Manse's success is the stuff of legend around here. I talked to one native Southerner who heard that Manse trapped and killed three Union soldiers not far from our current home site. Could be true. Could be fable. What's known is that Jolly killed more than a few Union soldiers. The final number depends on how much legend you accept as truth. The final tally might be more than a hundred if you believe stories about Manse racing his trusty steed right through a Union encampment with both of his guns blazing. Most reject that story, as do I. I can't imagine a Southern renegade being able to gallop his horse through such a group without some battle-tested Union soldier having the wherewithal to grab a rifle and kill old Manse. It is the kind of story, however, that would be told and retold by Anderson folk as they sit in rocking chairs on their front porches and recount the gallant work of a local boy.

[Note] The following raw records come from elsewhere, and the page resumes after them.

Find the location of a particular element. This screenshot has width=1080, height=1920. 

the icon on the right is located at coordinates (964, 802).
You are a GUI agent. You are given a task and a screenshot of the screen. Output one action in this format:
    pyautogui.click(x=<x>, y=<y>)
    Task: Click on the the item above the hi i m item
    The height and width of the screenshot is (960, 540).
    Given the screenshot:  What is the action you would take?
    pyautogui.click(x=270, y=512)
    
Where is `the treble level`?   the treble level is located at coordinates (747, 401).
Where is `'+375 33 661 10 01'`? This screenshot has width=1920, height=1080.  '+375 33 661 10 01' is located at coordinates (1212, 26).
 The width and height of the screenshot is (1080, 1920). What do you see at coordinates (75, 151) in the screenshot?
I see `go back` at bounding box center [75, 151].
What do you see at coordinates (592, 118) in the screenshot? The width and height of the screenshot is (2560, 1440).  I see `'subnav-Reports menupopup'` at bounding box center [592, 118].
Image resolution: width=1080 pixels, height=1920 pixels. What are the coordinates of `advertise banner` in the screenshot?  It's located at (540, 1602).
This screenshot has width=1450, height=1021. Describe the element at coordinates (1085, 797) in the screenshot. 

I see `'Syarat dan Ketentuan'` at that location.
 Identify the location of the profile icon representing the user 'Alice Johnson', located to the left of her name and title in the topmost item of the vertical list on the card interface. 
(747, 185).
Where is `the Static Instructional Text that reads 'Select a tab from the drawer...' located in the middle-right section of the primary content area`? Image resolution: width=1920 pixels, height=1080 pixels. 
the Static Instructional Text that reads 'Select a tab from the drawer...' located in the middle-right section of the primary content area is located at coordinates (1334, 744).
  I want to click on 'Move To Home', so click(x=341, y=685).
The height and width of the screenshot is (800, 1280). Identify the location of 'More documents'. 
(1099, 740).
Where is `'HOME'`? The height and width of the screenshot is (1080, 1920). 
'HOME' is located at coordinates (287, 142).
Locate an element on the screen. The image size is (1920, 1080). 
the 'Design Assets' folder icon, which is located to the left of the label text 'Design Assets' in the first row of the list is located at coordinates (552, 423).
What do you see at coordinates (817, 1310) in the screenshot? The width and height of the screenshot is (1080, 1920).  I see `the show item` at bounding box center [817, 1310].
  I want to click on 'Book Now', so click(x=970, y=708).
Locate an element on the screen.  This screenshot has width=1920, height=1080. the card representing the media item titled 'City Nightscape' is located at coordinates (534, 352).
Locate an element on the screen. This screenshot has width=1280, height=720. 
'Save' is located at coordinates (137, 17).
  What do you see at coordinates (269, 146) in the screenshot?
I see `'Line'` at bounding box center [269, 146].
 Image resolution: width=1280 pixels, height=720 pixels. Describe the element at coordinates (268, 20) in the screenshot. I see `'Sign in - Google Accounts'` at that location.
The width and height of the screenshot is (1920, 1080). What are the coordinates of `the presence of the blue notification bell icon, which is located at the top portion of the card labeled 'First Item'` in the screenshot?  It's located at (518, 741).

What is known is that it got too treacherous for Manse to stick around these parts. He left Anderson with a few like-minded Confederates and went to Texas. Tragedy befell Manse not long after when he tried to lead his horse across a stream turned into a torrent by a sudden storm. Both man and horse perished. Manse is buried somewhere far from his hometown, but his legacy lives on. There are T-shirts with Manse's image that tout his heroism in fighting for the South. There also is at least one road dedicated to his memory. You see, enjoyment of Manse's deeds dies hard around these parts.

That road winds past an arm of Lake Hartwell, and there are some comfortable homes on land that borders that lake. One of those homes is ours. I get to sit in my home office, the center of my writing universe, and take breaks by looking through trees and seeing that beautiful lake, and I take in the fact that I am maybe sixty yards from that road named for Manse. I wonder exactly where he bushwhacked those three Northern boys. Could be right around the corner.